### WHAT TO WORK ON
Your task is to find every line in the records that holds the string "computer" and copy it.

[[ GIVEN INFORMATION open ]]

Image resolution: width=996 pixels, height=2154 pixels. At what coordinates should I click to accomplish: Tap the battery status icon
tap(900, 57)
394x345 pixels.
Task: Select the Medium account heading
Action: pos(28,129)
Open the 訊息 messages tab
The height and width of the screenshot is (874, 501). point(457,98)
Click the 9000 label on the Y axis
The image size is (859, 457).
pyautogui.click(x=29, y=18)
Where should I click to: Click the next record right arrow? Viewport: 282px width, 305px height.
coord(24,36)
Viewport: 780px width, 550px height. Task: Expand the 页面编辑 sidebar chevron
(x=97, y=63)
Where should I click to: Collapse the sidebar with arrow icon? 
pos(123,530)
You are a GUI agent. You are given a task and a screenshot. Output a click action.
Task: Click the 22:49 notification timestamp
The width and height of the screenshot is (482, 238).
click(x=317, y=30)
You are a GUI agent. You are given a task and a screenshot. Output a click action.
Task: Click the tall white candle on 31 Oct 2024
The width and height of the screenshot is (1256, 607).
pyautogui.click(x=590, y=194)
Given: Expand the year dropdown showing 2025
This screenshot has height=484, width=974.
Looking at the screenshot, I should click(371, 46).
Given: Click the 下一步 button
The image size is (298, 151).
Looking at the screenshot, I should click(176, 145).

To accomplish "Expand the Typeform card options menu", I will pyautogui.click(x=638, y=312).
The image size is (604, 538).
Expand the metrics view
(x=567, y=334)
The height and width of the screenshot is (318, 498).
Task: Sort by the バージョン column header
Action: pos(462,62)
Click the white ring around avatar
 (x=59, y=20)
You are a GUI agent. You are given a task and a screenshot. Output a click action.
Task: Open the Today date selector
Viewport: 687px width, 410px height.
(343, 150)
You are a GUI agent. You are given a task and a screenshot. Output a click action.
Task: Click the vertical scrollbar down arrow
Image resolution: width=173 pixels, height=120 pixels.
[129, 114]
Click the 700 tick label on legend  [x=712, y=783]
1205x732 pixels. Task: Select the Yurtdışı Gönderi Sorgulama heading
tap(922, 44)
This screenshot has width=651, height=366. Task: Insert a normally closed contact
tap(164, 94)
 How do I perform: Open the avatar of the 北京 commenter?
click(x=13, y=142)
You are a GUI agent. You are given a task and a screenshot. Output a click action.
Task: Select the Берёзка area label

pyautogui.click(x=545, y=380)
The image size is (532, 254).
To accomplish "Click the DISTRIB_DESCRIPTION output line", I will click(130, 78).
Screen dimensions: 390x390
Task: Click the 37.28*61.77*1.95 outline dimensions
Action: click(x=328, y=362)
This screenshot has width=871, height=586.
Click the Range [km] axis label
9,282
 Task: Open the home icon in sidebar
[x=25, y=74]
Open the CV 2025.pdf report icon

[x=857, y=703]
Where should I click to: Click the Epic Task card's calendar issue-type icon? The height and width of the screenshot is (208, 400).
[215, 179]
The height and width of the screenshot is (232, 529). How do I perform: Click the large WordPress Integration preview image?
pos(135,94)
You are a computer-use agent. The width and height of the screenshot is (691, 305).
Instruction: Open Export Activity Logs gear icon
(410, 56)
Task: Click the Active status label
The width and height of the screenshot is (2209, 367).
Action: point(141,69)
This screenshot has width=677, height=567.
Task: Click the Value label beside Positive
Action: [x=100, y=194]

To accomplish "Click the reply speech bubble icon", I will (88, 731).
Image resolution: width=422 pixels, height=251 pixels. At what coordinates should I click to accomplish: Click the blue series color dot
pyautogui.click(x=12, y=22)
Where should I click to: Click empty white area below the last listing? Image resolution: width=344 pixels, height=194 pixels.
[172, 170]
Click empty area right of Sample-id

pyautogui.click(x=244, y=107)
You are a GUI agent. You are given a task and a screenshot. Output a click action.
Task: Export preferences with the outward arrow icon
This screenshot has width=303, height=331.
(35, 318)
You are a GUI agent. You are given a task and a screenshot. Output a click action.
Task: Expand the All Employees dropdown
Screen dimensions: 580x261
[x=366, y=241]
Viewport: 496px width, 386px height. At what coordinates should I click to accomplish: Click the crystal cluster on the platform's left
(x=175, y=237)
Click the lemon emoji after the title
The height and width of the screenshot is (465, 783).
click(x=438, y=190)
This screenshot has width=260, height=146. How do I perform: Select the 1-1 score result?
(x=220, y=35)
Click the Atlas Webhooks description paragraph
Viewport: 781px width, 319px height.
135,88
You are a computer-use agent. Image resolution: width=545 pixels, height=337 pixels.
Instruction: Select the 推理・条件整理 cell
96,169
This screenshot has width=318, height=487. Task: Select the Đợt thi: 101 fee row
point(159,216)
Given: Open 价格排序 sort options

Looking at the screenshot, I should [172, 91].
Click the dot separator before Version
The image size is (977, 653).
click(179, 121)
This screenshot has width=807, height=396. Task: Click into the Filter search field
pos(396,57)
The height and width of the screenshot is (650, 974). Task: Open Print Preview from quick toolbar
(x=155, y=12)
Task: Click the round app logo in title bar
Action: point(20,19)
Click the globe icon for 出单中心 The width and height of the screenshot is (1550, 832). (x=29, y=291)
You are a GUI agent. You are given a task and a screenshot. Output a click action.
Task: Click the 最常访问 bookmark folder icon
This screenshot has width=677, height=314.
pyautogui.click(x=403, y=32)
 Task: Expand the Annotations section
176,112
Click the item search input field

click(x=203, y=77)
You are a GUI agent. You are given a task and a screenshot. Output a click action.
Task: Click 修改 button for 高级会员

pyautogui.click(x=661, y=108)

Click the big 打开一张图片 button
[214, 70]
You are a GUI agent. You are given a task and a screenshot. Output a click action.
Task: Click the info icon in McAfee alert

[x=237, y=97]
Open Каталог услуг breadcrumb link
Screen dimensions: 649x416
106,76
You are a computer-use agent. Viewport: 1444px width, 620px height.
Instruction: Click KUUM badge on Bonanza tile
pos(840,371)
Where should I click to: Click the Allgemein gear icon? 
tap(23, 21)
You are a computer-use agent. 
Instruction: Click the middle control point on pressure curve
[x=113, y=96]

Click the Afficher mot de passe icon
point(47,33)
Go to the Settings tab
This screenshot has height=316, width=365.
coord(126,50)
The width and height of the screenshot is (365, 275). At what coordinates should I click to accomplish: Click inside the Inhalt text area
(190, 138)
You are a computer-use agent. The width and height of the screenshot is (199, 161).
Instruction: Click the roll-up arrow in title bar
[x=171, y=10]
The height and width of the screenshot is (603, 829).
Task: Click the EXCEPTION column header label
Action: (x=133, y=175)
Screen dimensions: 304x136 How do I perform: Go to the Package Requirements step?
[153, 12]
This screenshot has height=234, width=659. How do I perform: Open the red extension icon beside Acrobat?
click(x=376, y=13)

[[ GIVEN INFORMATION closed ]]

### RESPONSE BOX
You are a computer-use agent. The width and height of the screenshot is (691, 305).
You are a computer-use agent. Image resolution: width=545 pixels, height=337 pixels.
You are a computer-use agent. Viewport: 1444px width, 620px height.
You are a computer-use agent. 
You are a computer-use agent. The width and height of the screenshot is (199, 161).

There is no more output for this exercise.